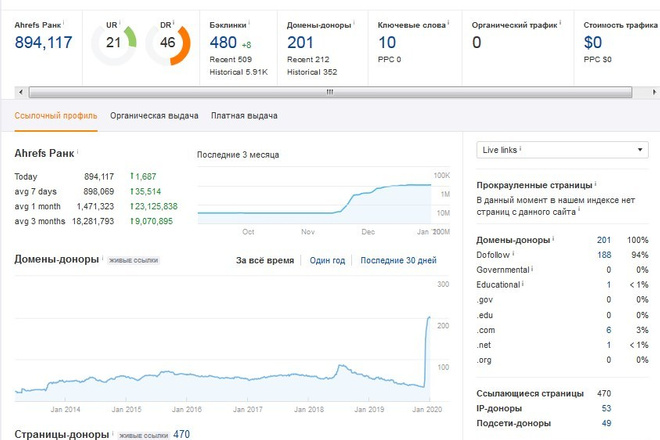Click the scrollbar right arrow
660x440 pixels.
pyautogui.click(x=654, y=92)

───

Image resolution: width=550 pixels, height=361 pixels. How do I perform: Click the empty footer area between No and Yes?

───

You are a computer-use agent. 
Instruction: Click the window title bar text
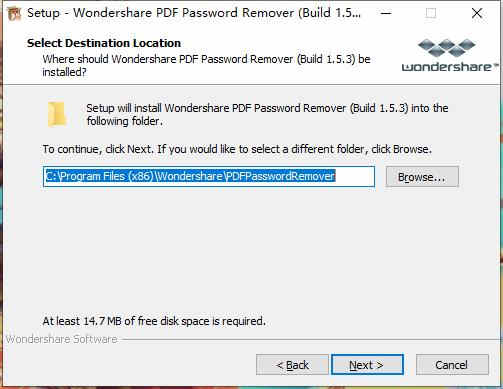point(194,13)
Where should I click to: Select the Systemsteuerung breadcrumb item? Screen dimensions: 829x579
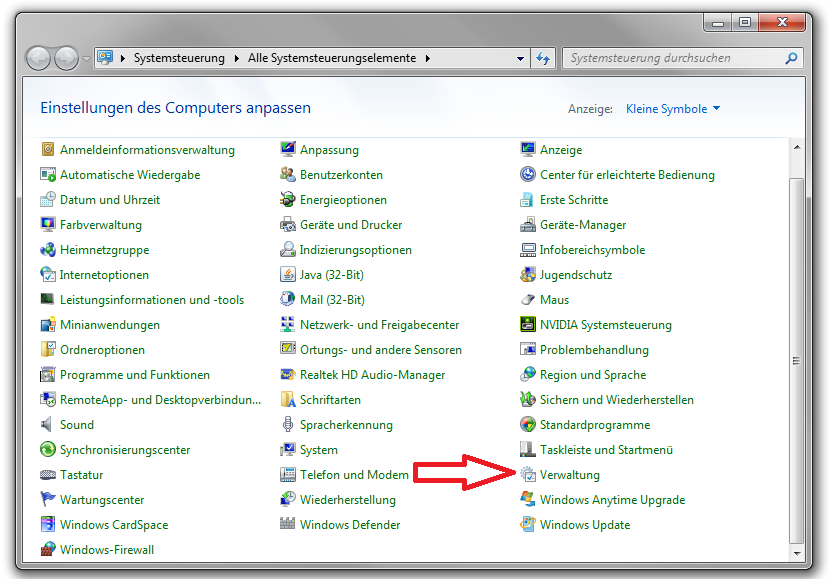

───

ABOUT THIS TASK: Only one part of the listing is wanted: the lines from the one containing "Instruction: Click the window title bar text" through the one containing "Where should I", both included. Please transcribe it exactly, leaving out the pictures.

RESULT:
Instruction: Click the window title bar text
point(194,13)
Where should I click to: Select the Systemsteuerung breadcrumb item? Screen dimensions: 829x579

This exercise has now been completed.